Chipotle Mexican Grill reported its first-quarter financial results on Tuesday after the market closed and the stock is climbing steeply in extended session trading, rallying 3.6%.
The company’s revenue in the first three months of 2020 increased 7.8% to $1.4 billion from a year earlier and was more or less in line with analysts’ expectations.
Chipotle said that digital sales were over twice as much in March, aiding the company to generate positive same-store sales growth despite increasingly stringent social-distancing measures that are hammering the foodservice and restaurant industry.
Chipotle reported earnings per share of $3.08 adjusted versus the $2.90 expected, and revenue of $1.41 billion versus the $1.41 billion anticipated by analysts, based on a survey of analysts by Refinitiv.
The Mexican chain released a fiscal first-quarter net income of $76.39 million, or $2.70 per share, down from $88.13 million, or $3.13 per share, a year prior, while net sales spiked 7.8% to $1.41 billion, and same-store sales climbed 3.3%, even though overall transactions slipped 1.4%.
Much of the company’s success may be due to its concentration on digital consumers, who are more likely to place orders for pickup in the era of quarantine and mandated shelter-in-place regulations.
Under CEO Brian Niccol, Chipotle has started growing its digital sales by enhancing the mobile app and exclusively partnering with DoorDash for delivery, and in March, it added Uber Eats as a delivery partner as well.
Financial expert Jim Cramer is a fan of the company as well, and advised on CNBC, “I think Chipotle’s good if you can get it under $800. Remember: this is a stock that is kind of impervious.
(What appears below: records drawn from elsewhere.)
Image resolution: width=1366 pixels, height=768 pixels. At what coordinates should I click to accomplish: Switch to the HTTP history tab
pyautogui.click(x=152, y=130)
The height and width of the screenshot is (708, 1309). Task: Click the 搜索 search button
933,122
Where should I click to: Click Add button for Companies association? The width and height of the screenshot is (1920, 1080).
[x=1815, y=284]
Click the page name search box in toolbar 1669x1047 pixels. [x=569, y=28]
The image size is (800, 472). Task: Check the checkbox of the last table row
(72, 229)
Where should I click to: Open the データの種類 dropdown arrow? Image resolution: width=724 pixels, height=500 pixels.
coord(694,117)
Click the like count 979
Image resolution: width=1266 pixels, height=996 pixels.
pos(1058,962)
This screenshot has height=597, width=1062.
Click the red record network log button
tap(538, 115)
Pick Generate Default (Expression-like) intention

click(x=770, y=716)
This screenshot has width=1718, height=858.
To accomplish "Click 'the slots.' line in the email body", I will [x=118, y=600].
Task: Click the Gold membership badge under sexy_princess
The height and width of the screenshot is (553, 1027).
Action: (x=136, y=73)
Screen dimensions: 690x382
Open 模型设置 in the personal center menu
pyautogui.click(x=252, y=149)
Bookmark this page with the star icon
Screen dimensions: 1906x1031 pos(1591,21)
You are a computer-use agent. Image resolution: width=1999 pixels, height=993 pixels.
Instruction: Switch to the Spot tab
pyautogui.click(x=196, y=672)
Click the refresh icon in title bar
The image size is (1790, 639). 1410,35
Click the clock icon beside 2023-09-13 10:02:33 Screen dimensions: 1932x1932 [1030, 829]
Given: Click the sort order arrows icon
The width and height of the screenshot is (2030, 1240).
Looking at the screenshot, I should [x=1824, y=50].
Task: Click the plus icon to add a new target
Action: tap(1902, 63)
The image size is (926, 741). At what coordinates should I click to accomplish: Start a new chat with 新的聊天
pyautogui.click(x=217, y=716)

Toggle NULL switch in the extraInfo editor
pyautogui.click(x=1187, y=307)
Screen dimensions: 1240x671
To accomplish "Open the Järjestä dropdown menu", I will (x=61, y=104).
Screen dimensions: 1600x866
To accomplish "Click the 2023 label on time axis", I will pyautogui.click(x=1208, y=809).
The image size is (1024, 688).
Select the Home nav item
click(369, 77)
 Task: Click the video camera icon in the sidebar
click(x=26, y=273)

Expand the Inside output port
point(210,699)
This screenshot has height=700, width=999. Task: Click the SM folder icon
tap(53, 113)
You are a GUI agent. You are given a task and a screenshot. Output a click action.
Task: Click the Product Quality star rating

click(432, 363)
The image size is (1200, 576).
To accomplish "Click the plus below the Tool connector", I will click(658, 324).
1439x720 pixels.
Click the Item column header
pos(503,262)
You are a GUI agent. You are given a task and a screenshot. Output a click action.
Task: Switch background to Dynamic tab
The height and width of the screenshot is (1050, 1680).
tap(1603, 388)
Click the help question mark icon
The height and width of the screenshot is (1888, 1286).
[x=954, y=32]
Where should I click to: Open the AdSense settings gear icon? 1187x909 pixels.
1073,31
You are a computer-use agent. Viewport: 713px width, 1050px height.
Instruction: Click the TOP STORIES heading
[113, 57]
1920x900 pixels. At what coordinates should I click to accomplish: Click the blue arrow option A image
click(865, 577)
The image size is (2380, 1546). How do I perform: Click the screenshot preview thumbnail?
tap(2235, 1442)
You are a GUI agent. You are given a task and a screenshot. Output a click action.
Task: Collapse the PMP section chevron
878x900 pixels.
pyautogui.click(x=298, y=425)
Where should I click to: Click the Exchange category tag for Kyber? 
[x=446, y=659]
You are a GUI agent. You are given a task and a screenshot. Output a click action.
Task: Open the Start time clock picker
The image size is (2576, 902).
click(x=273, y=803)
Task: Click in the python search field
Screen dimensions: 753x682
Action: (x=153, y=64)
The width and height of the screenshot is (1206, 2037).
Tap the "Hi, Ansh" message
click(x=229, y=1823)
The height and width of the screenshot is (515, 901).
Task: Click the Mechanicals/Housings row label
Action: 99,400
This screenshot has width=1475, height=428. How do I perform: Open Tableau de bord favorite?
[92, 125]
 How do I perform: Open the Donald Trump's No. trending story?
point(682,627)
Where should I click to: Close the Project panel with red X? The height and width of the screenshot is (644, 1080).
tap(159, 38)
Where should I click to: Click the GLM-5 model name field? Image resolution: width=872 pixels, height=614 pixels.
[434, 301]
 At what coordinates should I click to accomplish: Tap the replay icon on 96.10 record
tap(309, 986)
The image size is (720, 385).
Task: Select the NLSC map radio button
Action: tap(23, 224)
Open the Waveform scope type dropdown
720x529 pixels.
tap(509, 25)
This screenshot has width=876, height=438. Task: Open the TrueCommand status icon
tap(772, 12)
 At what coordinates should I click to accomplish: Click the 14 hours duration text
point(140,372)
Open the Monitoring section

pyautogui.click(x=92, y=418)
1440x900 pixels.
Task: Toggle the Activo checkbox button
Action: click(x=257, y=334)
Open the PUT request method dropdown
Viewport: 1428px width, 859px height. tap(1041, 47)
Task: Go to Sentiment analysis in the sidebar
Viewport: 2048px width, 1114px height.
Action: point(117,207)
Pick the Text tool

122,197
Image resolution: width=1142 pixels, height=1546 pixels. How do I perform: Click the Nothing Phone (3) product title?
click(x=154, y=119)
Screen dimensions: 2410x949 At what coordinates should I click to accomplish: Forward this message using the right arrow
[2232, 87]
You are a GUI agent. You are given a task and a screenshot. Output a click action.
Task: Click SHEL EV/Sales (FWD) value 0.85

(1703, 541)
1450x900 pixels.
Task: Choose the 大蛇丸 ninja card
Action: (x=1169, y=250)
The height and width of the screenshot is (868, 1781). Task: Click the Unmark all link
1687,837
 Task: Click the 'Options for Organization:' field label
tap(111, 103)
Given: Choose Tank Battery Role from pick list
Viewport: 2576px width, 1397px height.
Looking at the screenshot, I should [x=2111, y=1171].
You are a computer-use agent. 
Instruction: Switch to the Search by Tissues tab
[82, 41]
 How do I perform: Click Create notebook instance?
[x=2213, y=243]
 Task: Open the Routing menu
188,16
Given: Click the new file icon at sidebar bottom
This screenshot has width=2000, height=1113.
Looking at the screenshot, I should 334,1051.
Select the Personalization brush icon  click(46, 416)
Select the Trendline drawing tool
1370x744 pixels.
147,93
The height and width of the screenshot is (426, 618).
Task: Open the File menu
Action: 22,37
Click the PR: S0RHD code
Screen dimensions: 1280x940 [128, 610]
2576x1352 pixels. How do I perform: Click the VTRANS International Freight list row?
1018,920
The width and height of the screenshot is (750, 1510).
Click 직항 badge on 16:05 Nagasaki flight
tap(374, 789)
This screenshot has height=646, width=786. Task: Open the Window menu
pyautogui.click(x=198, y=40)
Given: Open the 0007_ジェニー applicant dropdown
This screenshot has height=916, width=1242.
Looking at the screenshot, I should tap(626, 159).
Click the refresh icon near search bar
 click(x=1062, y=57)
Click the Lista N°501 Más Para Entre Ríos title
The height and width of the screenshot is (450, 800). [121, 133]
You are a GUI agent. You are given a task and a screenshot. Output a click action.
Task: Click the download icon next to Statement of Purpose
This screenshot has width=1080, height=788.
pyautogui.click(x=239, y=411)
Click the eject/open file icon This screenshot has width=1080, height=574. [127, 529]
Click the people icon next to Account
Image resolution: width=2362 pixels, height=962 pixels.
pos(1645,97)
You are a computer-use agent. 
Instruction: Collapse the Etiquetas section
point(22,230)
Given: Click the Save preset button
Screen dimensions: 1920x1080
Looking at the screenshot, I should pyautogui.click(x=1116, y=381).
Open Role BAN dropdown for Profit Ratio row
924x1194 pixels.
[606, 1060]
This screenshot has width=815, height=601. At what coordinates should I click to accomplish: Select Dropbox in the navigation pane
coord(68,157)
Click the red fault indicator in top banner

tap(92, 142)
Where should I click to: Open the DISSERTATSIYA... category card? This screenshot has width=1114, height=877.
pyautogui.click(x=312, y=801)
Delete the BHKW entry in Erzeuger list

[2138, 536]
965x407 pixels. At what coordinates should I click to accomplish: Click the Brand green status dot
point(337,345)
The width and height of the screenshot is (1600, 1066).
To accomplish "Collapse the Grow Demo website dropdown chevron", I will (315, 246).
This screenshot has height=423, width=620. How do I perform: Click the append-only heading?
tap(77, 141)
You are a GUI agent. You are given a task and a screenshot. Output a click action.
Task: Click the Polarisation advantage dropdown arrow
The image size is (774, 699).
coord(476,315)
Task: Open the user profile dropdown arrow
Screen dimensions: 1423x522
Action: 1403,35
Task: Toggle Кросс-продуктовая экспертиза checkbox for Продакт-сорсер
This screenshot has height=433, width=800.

Why? Because it’s got a great balance sheet and that’s what we’re looking at is balance sheets.”
For investors looking at ETFs that contain the Mexican restaurant, there are several to choose from. In addition to more common names like the SPDR S&P 500 ETF (NYSEArca: SPY), the Invesco Dynamic Leisure and Entertainment ETF (PEJ) and the Invesco DWA Consumer Cyclicals Momentum ETF (PEZ) are two of the ETFs with larger allocations of the stock.